Moreover, the rush to capitalize on nostalgia can often lead to rushed productions and diluted storytelling. Disney, for example, has become infamous for sloppy remakes that sport record-breaking box office sales in spite of a lack of critical success and a growing sense of distaste among audiences. 2019 alone produced three live-action remakes — “Dumbo,” “Aladdin” and “The Lion King” — that garnered over $2 billion combined. This continued with “Mulan” in 2020, “Cruella” in 2021 and “The Little Mermaid” in 2023. Perhaps due in part to the fast succession of these releases, fluctuating ratings and fan backlash reflect the varying quality  in both the visual and storytelling departments. One fan, who reported feeling used for their loyalty, said on Reddit following “The Lion King”’s release, “The rhythms of African drums were drowned out by the sound of Disney cashing checks.” 

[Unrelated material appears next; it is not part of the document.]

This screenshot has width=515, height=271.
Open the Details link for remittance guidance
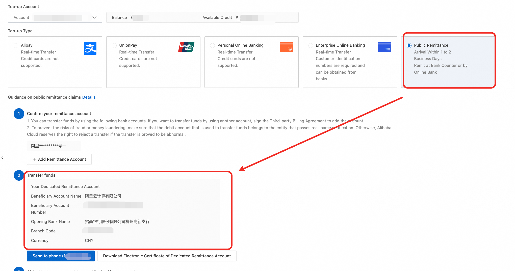(89, 97)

“Nostalgia really needs time to germinate, and oversaturating the market with remakes works against it,” Clay said.

However, there are ways nostalgia can be imbued without being used simply as empty bait. Films that can leverage original stories and nostalgic symbols while adapting them to the modern day with nuance and awareness are proof that attentive directors can slot a third element — fresh and imaginative storytelling — into the relationship between nostalgia and financial success. An example from recent memory made notable by its extensive popularity is the 2023 “Barbie” movie, where director Greta Gerwig and the other creators recognized that Barbie’s popularity as a nostalgic cultural icon instantly engaged an audience of viewers who grew up playing with Barbie dolls or watching the Barbie movies. However, crucially, this was also an audience who was familiar with the stereotypes surrounding Barbie dolls and their falling from favor under a modern lens. As the film itself puts it through the words of one of the protagonists, a teenage girl named Sasha, in reference to criticism of the doll’s role in spreading unrealistic body standards for women, “You [Barbie] have been making women feel bad about themselves since you were invented.” 

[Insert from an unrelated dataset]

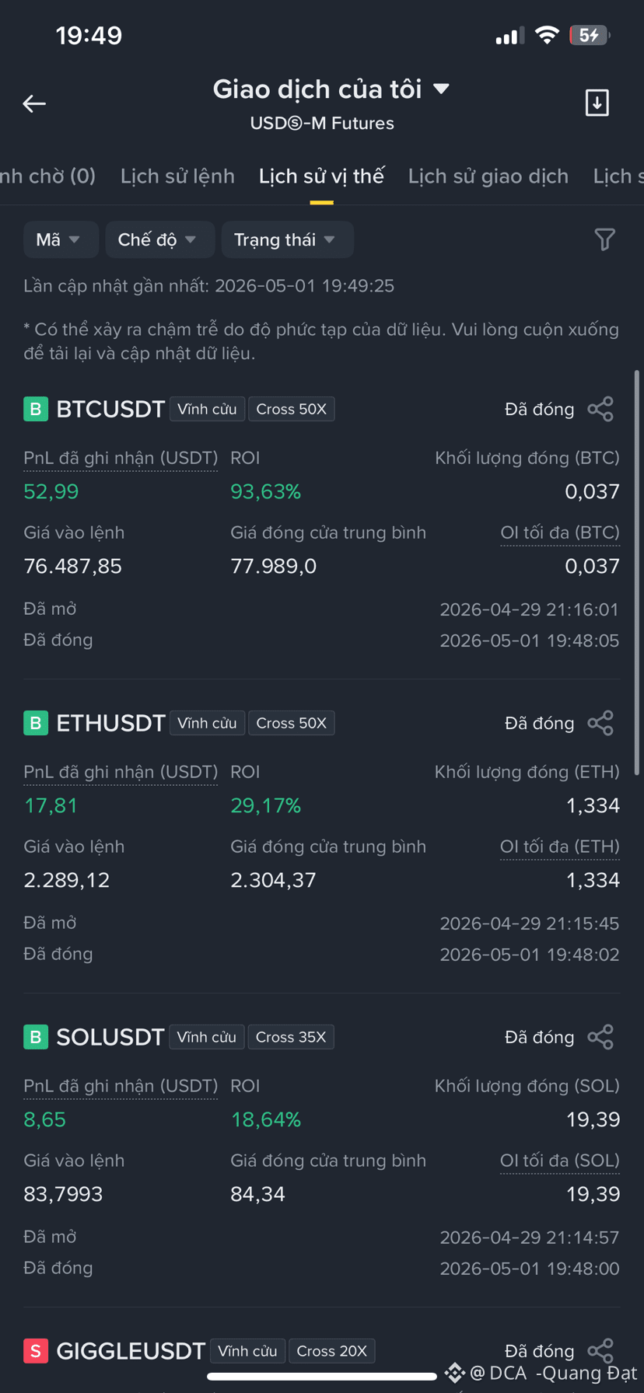
Task: Tap the back arrow icon
Action: click(x=34, y=103)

Instead of simply slapping incongruent commentary and a PG-13 label on original storylines, as other remakes that have attempted to “darken” media originally intended for children, “Barbie” lodges its explorations of more mature themes like gender equality and self-empowerment firmly in an acknowledgement of Barbie’s past, while simultaneously expanding to tell a layered, imaginative story that successfully appeals to all audiences — from those old enough to have played with the dolls to those young enough to have learned of their obsolescence. Through the capitalization on this perception of Barbie, she is ultimately reimagined as a multifaceted character. 

“Nostalgia works best when the object of nostalgia is reimagined in a modern light,” Wang said. “That’s what ‘Barbie’ did so well — reimagining the plasticky, smoothed-out world of Barbie as a setting for discussions around gender.”

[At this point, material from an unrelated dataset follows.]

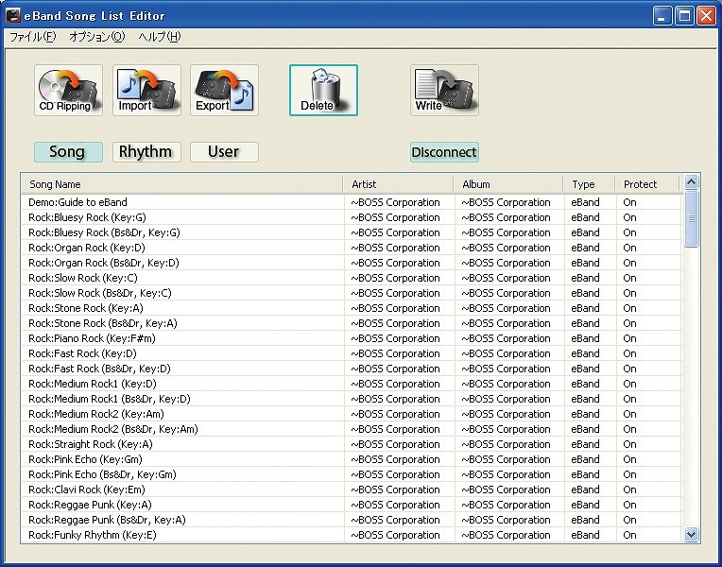Click the Export icon button

pos(224,90)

What makes the use of nostalgia in “Barbie” different compared to past works is that the movie balances nostalgia with fresh storytelling. In “Robin Hood,the commentary felt forced — mismatched to the character and the story, but in “Barbie,” the focus is placed more heavily on its theme of self-empowerment than the character itself. Moreover, it paid off: the highest grossing film of 2023 at a whopping $636 billion, “Barbie” is proof of both the commercial and critical success that emerges when media leave room not only for nostalgia, but also, more importantly, for nuance. 

“To have a successful nostalgic remake, there should be a fresh but not forced perspective,” Clay said. “A successful project manages to satisfy and surprise in all the right places and do it all at exactly the right time. It’s like giving a person the perfect meal at the perfect moment of hunger and adding a little flourish to make it unique.”